But this seems to involve heat, how about focused Solar, aimed at a reflector, reflector aim at the target area where heat is needed in an airt tight building?

The grinder could also be solar powered using photovoltaic cells.

http://www.solar1.org/about/solar1/index.html
http://www.eia.doe.gov/kids/energyfacts/sources/renewable/solar.html

In some areas wind generated power could be used.

It seems like we have this view that ONE solution at a National Level is the only way to do things, when perhaps the best way is regional.

For example if an area has great days of sunshine say the desert, why not use solar to generate more of the power, if an area has very good sustainable wind then why not use windpower, if you have a ready supply of what you need for Ethanol locally, then perhaps that area could use that and other areas not.

Electricity can be made use tidal power, so the coasts might be able to use that.

There is a whole area not even being discussed, that is microwave power, using sunlight, beamed to ground stations from a space station and sent into the grid as power.

There is the ability to heat our water and houses with solar.

While it may be more expensive at first, as the devices mature, those costs might just come down.
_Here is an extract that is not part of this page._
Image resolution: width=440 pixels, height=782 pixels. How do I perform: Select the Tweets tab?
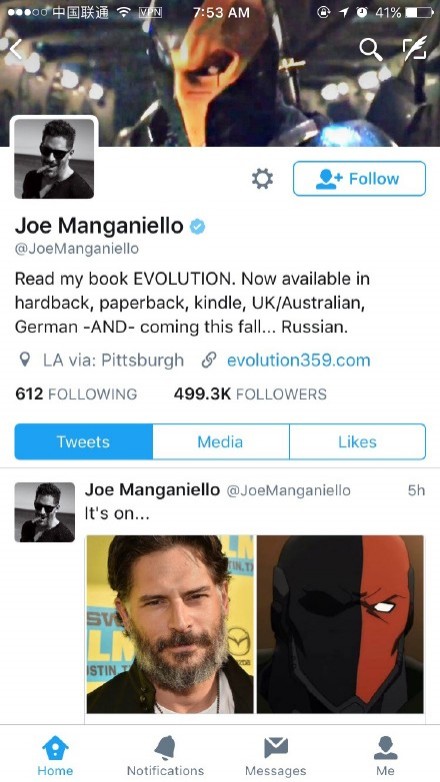pos(83,441)
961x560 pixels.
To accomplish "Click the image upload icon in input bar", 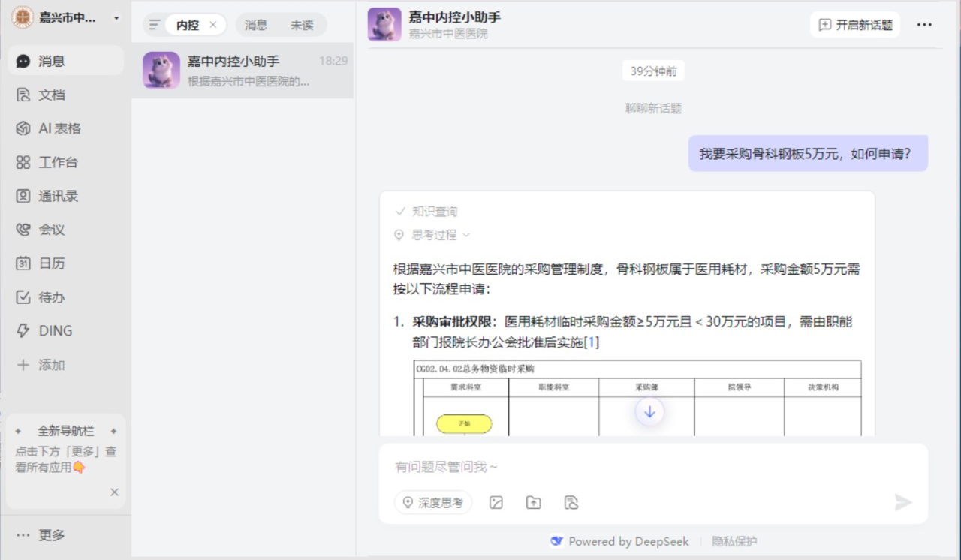I will click(496, 503).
There is a neighbor of mine (85 year old by the way) that built a heater for his home. It's strange looking, and not terribly attractive, but was inexpensive. It consisted of building a frame work of 2X4's about 20 feet by 6 feet, the frame work was painted, then filled with Aluminum cans, painted flat black, placed close together, covered with sheets of glass on one side, plywood with insulation on the back side. A large wrapped metal pipe went from the back into the ground, below the frost line, then into the house connected into the duct work of the forced air. He then only used the forced air fan to distribute the warm air. It would keep the house from about 65 to 80 degrees with this simple system, even on overcast days.

Total cost about 500 dollars. and gas usage dropped to nearly nothing.

It seems that the next best X prize might just be for power generation ideas.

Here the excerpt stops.